À partir de cet exemple, NACO a évalué le coût global du déplacement en intégrant le billet d’avion, l’hébergement lorsque nécessaire et la notion de Value of Time (VoT). Le constat est sans appel : sur un trajet Bonaire-Barbade, le coût du temps perdu représente 70 % du coût total du voyage pour un déplacement professionnel, et 32 % pour les segments loisirs et VFR (Visiting Friends and Relatives). Autrement dit, pour un cadre régional, le temps perdu dans les correspondances coûte davantage que le billet lui-même.

Coût total du voyage entre Bonaire et la Barbade, comparaison affaires vs loisirs (méthodologie de la valeur du temps). Le temps d’attente représente 70 % du coût total du voyage d’affaires. Source : NACO/ACI-LAC, mars 2026.

Une fragmentation qui ne s’explique pas uniquement par la géographie

L’étude souligne un point souvent sous-estimé : cette fragmentation ne résulte pas uniquement de l’insularité caribéenne. Elle découle aussi du faible niveau de coordination entre les compagnies opérant dans la région. Selon NACO, les réseaux des transporteurs caribéens restent fortement fragmentés, chaque compagnie développant ses propres routes intra-régionales avec peu, voire aucune coordination des horaires. Cette organisation limite fortement la mise en place de correspondances efficaces, tant en matière de temps de parcours que de coûts.

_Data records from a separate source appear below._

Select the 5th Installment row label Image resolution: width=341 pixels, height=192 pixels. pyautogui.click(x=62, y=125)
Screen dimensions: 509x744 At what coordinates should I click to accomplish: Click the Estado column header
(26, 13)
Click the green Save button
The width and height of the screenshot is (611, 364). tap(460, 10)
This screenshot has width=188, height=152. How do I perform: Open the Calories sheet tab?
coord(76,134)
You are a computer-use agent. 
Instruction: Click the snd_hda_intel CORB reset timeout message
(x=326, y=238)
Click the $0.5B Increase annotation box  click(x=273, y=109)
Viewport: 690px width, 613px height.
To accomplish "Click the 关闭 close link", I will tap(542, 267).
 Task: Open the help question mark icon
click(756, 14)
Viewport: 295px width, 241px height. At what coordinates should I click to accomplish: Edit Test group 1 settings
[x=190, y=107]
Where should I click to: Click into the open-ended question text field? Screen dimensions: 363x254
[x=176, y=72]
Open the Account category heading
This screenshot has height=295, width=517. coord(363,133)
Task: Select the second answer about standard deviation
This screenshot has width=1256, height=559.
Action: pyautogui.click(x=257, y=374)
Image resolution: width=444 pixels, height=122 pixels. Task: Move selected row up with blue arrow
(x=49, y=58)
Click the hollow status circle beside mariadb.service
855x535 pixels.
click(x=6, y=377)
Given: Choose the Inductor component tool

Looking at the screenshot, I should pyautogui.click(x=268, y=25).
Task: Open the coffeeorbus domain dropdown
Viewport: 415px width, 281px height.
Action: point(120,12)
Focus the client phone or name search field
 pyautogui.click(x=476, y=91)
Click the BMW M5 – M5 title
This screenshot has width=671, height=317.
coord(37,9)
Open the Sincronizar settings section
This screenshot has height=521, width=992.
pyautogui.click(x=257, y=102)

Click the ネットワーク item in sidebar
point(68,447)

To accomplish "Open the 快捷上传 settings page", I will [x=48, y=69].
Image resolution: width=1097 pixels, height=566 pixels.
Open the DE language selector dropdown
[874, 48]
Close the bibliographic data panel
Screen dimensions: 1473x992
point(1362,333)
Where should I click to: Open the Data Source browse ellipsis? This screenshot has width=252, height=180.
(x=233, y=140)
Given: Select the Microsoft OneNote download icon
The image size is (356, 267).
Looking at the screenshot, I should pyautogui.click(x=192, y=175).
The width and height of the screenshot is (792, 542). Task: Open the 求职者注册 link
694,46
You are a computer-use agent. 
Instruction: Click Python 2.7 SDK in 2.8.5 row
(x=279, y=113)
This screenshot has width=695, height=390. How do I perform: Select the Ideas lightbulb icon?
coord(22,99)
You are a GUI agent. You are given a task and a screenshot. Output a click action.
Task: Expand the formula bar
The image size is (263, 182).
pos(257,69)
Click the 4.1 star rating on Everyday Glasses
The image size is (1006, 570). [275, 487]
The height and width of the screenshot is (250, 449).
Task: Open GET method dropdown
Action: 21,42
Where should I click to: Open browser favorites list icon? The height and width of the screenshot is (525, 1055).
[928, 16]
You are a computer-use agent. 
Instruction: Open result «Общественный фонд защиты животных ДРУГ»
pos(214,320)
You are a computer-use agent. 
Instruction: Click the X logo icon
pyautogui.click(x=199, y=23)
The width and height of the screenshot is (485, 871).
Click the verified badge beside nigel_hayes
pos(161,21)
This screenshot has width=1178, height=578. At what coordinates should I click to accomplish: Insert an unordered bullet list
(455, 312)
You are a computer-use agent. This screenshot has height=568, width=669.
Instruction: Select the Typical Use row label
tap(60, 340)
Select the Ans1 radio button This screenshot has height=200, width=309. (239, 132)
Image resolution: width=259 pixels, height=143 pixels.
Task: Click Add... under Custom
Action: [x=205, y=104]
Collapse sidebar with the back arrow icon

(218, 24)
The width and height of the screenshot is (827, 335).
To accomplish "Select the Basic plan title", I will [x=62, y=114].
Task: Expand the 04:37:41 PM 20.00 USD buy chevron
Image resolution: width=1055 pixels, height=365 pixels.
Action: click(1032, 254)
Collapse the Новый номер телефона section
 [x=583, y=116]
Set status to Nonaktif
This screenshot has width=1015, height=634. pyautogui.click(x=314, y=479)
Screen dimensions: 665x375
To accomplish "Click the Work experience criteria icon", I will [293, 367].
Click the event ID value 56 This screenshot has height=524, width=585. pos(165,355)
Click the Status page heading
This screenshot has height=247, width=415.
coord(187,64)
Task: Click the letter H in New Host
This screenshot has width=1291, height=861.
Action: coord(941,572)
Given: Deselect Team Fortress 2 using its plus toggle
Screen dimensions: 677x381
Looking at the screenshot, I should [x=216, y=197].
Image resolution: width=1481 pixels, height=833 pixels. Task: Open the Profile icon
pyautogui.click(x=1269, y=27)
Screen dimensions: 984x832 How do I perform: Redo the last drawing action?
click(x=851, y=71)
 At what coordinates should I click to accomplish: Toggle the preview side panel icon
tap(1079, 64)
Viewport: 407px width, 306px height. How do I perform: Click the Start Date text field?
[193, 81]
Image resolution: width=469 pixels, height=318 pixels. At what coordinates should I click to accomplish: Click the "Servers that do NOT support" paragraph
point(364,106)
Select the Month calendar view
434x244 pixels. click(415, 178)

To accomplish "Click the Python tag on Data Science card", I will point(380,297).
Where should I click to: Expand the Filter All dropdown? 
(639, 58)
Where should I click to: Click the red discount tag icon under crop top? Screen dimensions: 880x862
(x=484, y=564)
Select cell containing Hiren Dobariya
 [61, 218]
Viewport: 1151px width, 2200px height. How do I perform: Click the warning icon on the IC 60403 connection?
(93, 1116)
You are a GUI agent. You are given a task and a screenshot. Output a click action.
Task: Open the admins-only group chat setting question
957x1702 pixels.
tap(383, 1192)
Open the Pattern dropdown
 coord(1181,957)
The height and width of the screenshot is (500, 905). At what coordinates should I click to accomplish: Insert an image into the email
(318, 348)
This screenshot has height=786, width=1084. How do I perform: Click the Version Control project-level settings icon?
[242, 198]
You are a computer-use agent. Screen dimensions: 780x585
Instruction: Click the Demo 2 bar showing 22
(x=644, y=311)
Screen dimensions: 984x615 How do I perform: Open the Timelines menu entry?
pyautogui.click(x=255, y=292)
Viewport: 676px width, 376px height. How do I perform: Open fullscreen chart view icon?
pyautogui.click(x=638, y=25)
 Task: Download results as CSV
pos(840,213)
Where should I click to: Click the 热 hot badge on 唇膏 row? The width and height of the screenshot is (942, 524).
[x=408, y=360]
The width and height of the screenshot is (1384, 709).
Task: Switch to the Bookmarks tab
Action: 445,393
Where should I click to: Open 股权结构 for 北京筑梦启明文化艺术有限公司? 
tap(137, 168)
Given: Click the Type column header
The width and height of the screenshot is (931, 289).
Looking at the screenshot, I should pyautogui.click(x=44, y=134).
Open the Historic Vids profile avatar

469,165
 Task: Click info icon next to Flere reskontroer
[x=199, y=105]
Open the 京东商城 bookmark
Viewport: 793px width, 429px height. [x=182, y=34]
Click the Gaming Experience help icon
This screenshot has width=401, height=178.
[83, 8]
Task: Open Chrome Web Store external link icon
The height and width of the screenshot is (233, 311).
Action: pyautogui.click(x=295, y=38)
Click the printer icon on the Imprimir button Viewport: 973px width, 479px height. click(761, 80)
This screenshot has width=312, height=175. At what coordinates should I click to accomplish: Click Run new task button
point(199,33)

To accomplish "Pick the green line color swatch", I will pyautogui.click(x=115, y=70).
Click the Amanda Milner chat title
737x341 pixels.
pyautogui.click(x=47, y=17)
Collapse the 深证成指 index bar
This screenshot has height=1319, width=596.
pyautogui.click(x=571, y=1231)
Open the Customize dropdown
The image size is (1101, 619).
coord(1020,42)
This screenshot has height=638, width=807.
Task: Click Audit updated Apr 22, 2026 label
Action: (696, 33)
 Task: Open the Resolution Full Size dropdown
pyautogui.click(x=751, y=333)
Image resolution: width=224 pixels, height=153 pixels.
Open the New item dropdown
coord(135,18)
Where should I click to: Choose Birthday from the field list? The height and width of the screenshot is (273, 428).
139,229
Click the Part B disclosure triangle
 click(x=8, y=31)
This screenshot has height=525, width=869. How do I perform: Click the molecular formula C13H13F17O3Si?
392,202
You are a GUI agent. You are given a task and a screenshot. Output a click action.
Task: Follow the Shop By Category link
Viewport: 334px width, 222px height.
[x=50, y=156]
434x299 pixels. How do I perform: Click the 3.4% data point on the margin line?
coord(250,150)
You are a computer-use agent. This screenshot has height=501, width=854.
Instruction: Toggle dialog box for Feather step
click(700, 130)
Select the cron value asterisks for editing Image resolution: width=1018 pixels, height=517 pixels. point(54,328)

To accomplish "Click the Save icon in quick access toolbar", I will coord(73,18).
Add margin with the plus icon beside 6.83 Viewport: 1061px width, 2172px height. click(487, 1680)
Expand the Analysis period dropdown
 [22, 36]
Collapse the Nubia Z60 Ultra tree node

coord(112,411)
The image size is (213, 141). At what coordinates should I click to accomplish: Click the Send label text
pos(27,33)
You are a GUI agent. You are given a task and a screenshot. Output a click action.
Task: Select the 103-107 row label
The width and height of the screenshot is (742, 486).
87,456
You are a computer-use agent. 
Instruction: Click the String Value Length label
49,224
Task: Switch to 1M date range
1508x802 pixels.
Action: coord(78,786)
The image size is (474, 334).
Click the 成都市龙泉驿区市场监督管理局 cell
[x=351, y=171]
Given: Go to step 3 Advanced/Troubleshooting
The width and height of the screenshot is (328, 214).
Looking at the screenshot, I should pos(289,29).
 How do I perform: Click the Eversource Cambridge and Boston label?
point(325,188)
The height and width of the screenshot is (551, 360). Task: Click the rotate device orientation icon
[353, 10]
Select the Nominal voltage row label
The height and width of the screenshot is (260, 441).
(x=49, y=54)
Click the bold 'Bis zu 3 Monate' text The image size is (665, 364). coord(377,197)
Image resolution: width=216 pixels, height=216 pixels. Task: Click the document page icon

À l’inverse, vingt-huit pays caribéens disposent en moyenne de deux fréquences quotidiennes vers Miami. Pour un voyageur d’affaires régional, il est parfois plus simple, plus rapide et moins coûteux de transiter par Miami pour rejoindre une autre île caribéenne que d’utiliser une liaison régionale inexistante ou irrégulière. Une partie de la mobilité interne de la Caraïbe se retrouve ainsi externalisée hors de la région.

Une question de seuils plus que de cartographie

L’enseignement central de cette partie de l’étude est autant méthodologique qu’opérationnel : la connectivité ne se mesure pas uniquement au nombre de routes existantes, mais à leur capacité à permettre des allers-retours dans la journée, des correspondances coordonnées et des fréquences compatibles avec les usages contemporains du tourisme et des affaires. À ce niveau d’exigence, le réseau intra-caribéen reste très largement en dessous des standards que la région applique pourtant à ses propres connexions internationales.

Le prochain article de cette série analysera le coût réel de cette fragilité opérationnelle pour les voyageurs caribéens — et expliquera pourquoi, dans une grande partie de la région, un simple week-end entre deux îles dépasse désormais le revenu mensuel moyen d’un habitant local.


Source

NACO (Netherlands Airport Consultants), The State of Air Connectivity in the Caribbean: A Renewed Vision for Progress, étude indépendante commandée par l’ACI-LAC, mars 2026, 128 pages. Sources des données : sections 3.4.4, 3.4.7 et 4.6.4.